§ **DATASET EXTRACT**:
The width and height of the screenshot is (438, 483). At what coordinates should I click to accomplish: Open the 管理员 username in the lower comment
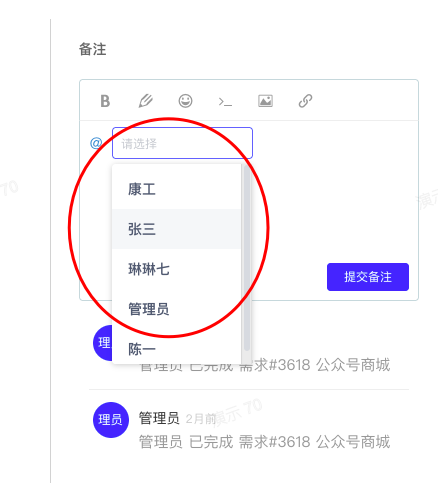159,418
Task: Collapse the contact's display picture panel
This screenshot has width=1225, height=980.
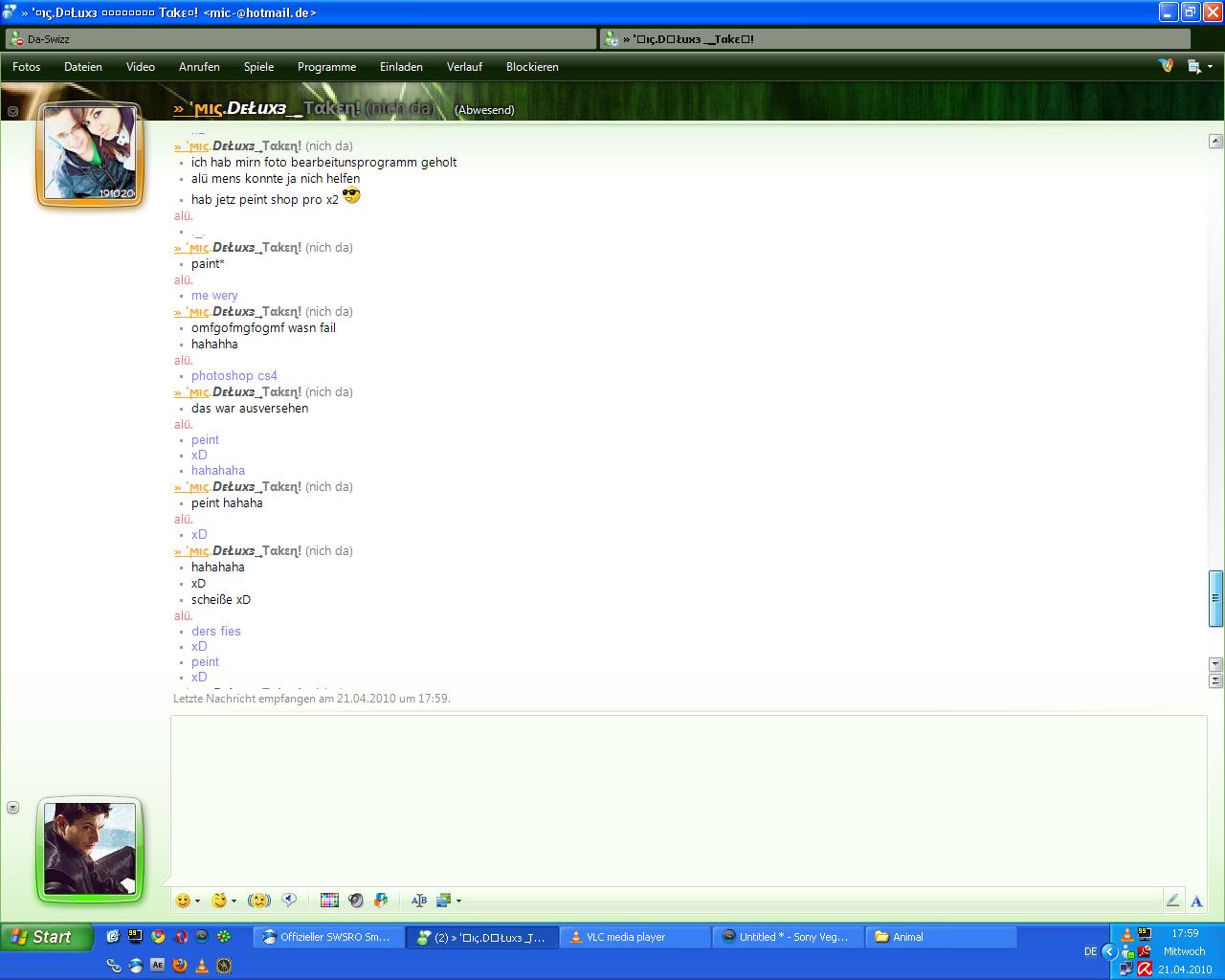Action: tap(12, 111)
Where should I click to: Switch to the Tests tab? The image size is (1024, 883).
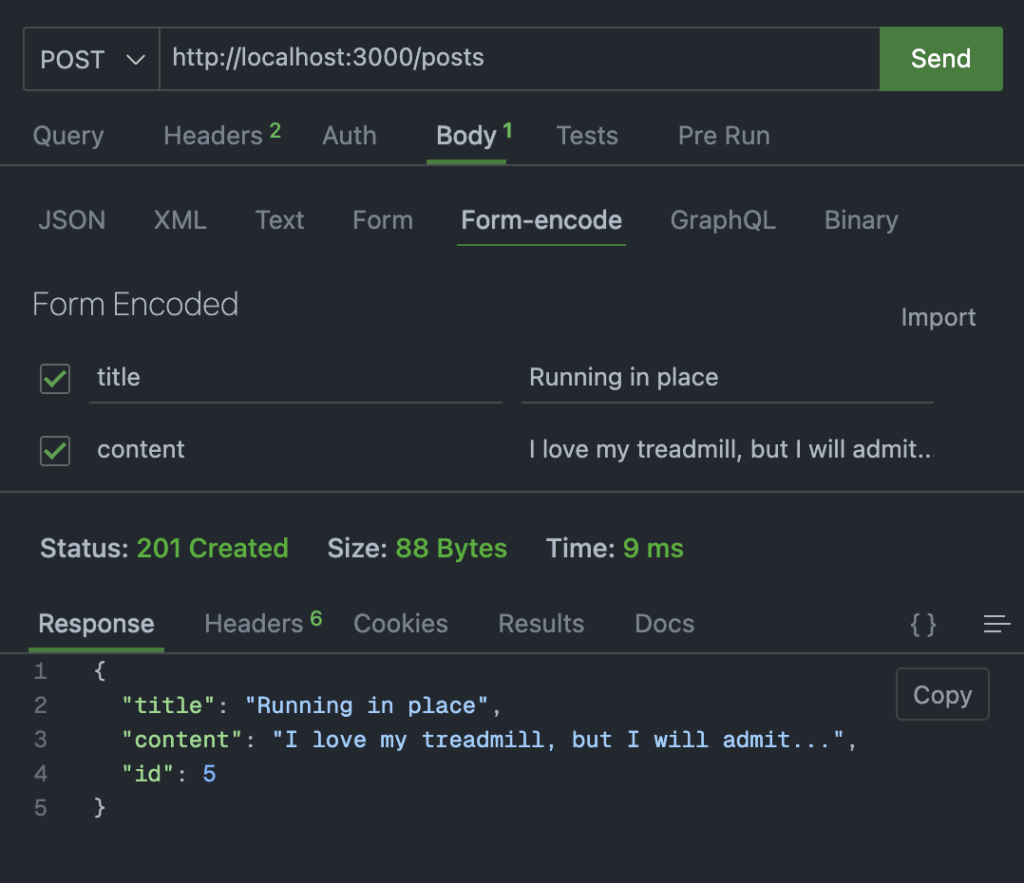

§ **TASK GOAL**: For each record, return its text exactly and leave any picture out.

§ **OUTPUT FOR THIS EXERCISE**:
The width and height of the screenshot is (438, 483). At what coordinates should I click to accomplish: Open the 管理员 username in the lower comment
159,418
Task: Collapse the contact's display picture panel
This screenshot has width=1225, height=980.
Action: tap(12, 111)
Where should I click to: Switch to the Tests tab? The image size is (1024, 883).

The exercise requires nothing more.